Requirement 1
In the updated-stories text, which court threw a wrench into the tax credit plan in March?
Requirement 2
Rewrite the part of the updated-stories text between "In March, the" and "who receive them.", inclusive, replacing "March" with "April".

Whatever happened? 10 updated stories
Whatever happened after authorities slew the geese in Forest Lakes? Whatever happened to Oliver Kuttner's remarkably light car? What's the latest on the search for Morgan Harrington's killer? This week, we look back at ten classic cover stories– dramatic tales, poignant remembrances, investigative reports, and colorful profiles– to learn the very latest.–Hawes Spencer, editor
Historic decision: Tax credit case stalls School rehab
When the Hook checked in a year ago on the project to rehabilitate a historic-yet-decrepit African-American school into a community and cultural heritage center, plans were drawn, tenants lined up, and the project was just waiting on a loan. Despite almost $6 million in city funding, the private partnership in charge of the renovation said there was one other essential: historic tax credits.
In March, the U.S. Court of Appeals for the 4th Circuit threw a wrench into that plan. Until now, Virginia's credits have been handed out to virtually any rehab deemed historic, but the Court is now declaring them taxable income to the investors who receive them.

Dataset excerpts

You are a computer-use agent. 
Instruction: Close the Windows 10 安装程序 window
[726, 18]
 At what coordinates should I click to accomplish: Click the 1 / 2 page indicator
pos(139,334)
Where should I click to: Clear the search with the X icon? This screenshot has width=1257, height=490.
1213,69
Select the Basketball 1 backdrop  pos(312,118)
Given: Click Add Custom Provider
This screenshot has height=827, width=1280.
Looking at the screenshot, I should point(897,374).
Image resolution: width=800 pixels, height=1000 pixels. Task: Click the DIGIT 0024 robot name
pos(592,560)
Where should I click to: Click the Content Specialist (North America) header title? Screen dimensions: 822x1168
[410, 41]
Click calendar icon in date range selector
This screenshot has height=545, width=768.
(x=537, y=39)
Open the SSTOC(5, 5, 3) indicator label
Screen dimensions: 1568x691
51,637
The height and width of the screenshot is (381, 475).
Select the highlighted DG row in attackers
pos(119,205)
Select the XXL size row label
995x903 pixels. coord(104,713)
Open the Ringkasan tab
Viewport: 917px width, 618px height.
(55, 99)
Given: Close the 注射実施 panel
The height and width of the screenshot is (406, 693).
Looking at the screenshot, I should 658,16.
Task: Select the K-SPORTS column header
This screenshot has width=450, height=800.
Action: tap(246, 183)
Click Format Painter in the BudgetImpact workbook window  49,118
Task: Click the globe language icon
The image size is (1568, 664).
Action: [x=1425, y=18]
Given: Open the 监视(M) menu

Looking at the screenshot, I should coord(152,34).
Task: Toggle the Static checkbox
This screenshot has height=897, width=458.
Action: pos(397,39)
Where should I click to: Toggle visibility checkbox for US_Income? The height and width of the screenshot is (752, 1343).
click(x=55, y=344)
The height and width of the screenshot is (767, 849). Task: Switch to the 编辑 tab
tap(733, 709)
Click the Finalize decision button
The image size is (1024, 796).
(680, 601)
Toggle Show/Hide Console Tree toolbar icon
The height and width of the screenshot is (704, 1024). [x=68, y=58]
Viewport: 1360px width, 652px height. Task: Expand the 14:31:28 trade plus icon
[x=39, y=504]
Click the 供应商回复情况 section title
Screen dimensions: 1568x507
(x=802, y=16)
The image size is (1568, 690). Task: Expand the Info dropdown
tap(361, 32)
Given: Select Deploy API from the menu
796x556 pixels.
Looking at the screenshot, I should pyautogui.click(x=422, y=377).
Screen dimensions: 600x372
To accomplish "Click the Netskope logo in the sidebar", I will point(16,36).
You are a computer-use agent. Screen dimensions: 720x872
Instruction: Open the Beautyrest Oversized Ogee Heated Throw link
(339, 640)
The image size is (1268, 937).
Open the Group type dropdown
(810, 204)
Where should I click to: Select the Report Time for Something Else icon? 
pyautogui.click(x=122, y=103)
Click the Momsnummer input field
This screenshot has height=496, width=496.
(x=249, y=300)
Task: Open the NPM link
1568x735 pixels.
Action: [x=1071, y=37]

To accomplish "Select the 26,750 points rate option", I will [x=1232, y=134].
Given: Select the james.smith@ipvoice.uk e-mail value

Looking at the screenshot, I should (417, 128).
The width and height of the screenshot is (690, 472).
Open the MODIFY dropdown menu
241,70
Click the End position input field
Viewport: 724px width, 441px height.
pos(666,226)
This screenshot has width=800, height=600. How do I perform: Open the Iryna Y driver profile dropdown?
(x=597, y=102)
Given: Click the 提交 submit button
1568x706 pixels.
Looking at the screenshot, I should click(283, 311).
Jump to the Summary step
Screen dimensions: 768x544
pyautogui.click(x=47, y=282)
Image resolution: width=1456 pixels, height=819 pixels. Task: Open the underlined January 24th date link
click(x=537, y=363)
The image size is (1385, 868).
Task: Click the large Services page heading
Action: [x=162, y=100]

Expected output 1
The U.S. Court of Appeals for the 4th Circuit.

Expected output 2
In April, the U.S. Court of Appeals for the 4th Circuit threw a wrench into that plan. Until now, Virginia's credits have been handed out to virtually any rehab deemed historic, but the Court is now declaring them taxable income to the investors who receive them.